2.4.2 Data extraction strategy
Piloting of data extraction was conducted before starting with the full search strategy, further as some articles had a different methodology to prepare 3D models other than human cell sources two reviewers (ZM & MH) performed pilot runs using a specially designed data extraction spreadsheet. Any disagreements were resolved by discussion and if this was not possible, arbitration with an experienced reviewer was considered (FDA). Main categories of data were extracted as listed below: Study Characteristics Data: “Study authors, Year of publication and title, Study design, Conclusions”, “Participant/ 3D cell culture gingival model with inclusion/exclusion criteria, Human gingival fibroblasts cells, Specific substrate for cells seeding, Human epithelial cells “.

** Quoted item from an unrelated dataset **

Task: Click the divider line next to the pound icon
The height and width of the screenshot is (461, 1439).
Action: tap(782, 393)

2.5 Study bias protection assessment
Quality assessment of included trials undertaken independently and in duplicate by two reviewers (ZM & MH) as part of the data extraction process. There are no established criteria for evaluating in vitro studies. Two tools of risk of bias were used in this review. The first one was the modified ARRIVE guidelines (Supplemental Data 2) to assess the quality of each study [13]. A second tool ‘Systematic Review Centre for Laboratory Animal Experimentation (SYRCLE)’s risk of bias tool’ was also used to analyze data and adapted by ruling out the blind intervention section [14].
3 Results
3.1 Study selection
A total of 2338 articles were identified through database searching and Midline OVID n = 743; EMBASE n = 697; Web of Science n = 639; EBSCO n = 250; LILAC n = 9. The final number retrieved after completing the selection process was 22 (Fig. 1). Due to the absence of relevant quantitative measures to evaluate gingival models, quantitative models, and meta-analysis were not possible. Qualitative analyses of the evidence retrieved was conducted to summarize the characteristics of 3D gingival models.

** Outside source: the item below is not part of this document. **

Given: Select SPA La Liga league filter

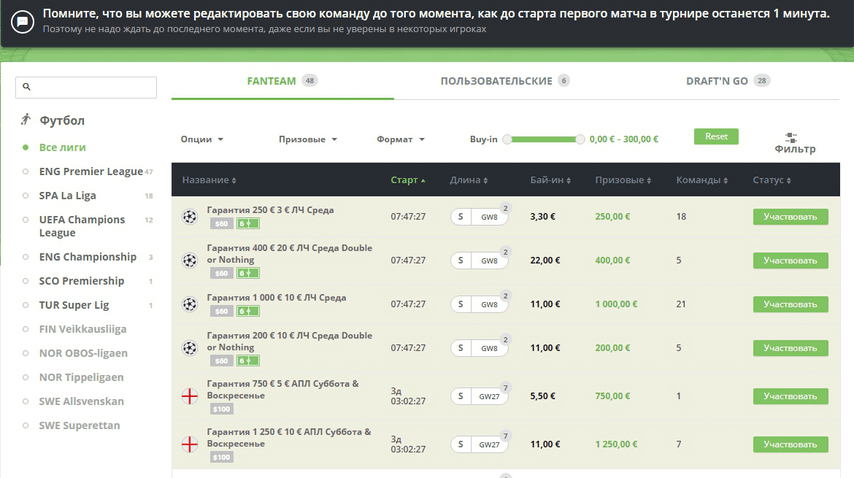Looking at the screenshot, I should point(27,196).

PRISMA flow diagram of the study inclusion process
3.2 Quality of studies
3.2.1 Modified ARRIVE guidelines (Supplemental Data 2)
Most of the selected studies were of high quality based on modified ARRIVE guidelines. Only seven studies discussed the scientific implications and limitations [9, 15,16,17,18,19,20].
Five studies did not give the statement of potential conflicts and funding disclosure [21,22,23,24,25] while one article was not published in a peer reviewed journal [26].
3.2.2 SYRCLE bias assessment
Well-balanced results in terms of low, unclear, and high risk of selection bias across studies were identified. All studies presented with high risk of bias in the random sequence generation and baseline variable characteristics. On analyzing allocation concealment, most selected articles had an unclear risk of bias, and only two articles had a low risk of bias [25, 27]. The randomization parameter was at high risk of bias. On analyzing random outcome assessment, all studies had an unclear risk of bias. In addition, all articles presented a low risk of bias in the results of incomplete outcome data, selective outcome reporting and other sources of bias (Tables 1 and 2).
3.3 3D Gingival model characteristics
Up to thirty-seven gingival and peri-implant models were described in the included twenty-two studies. Thirty-six models were constructed using the organotypic culture technique in a static cell culture condition. Only one study used a dynamic perfusion bioreactor system, where disc shape collagen sponge scaffolds were fitted in a perfusion bioreactor [22].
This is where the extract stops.